* [WORK TO BE COMPLETED]:
Copy word for word everything in the material from the line containing "You are a GUI" down to the end of the material, and leave the pictures out of your answer.

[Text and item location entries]
_ _ _ _ _ _ _

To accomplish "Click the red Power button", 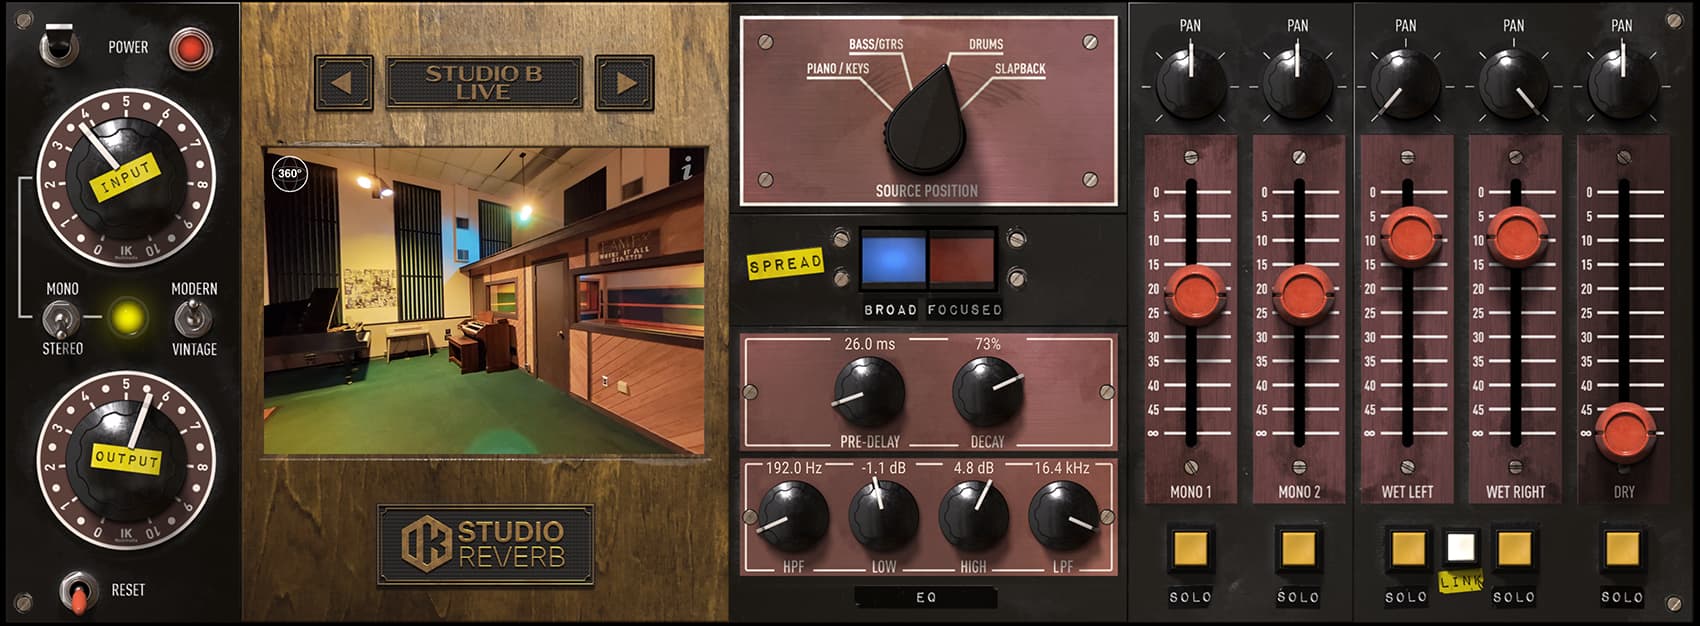I will point(190,48).
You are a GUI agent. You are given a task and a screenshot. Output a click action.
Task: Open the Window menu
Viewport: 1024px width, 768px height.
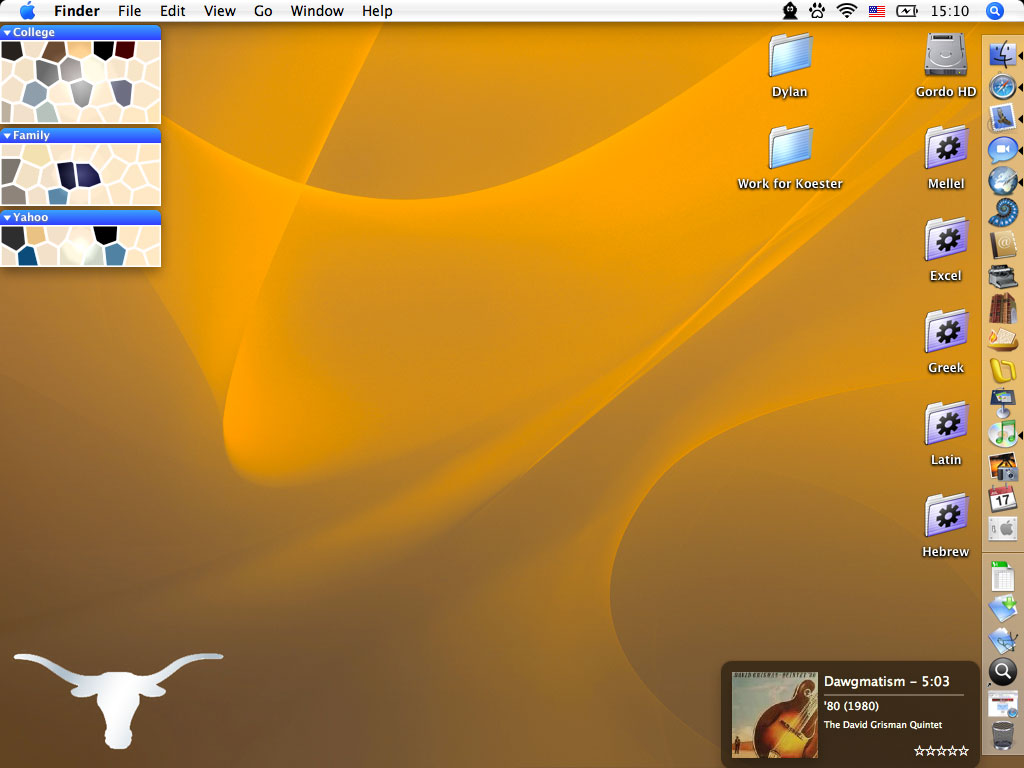pos(317,11)
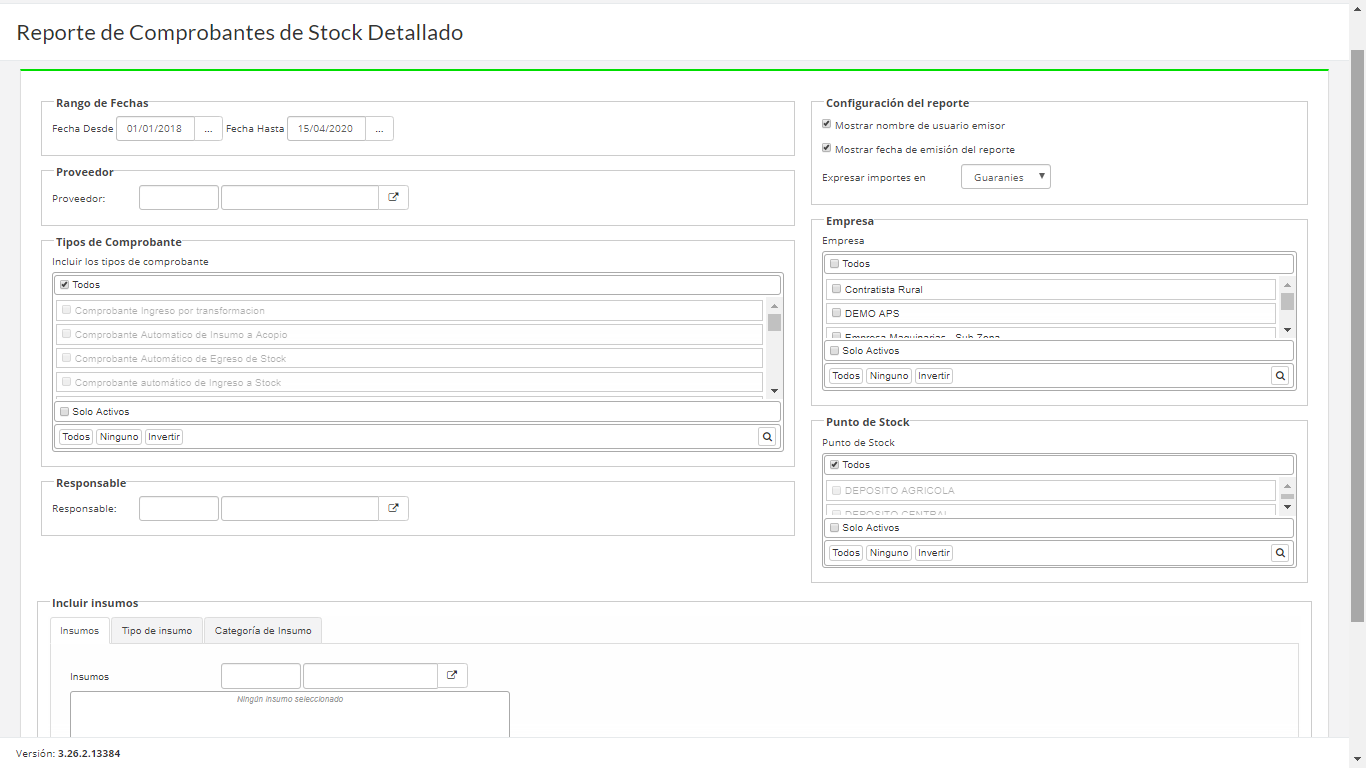Click search icon in Empresa panel
1366x768 pixels.
click(1280, 376)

_ _ _ _ _ _ _

* [THE RESPONSE]:
You are a GUI agent. You are given a task and a screenshot. Output a click action.
Task: Open the Window menu
Viewport: 1024px width, 768px height.
pos(317,11)
Click search icon in Empresa panel
1366x768 pixels.
click(1280, 376)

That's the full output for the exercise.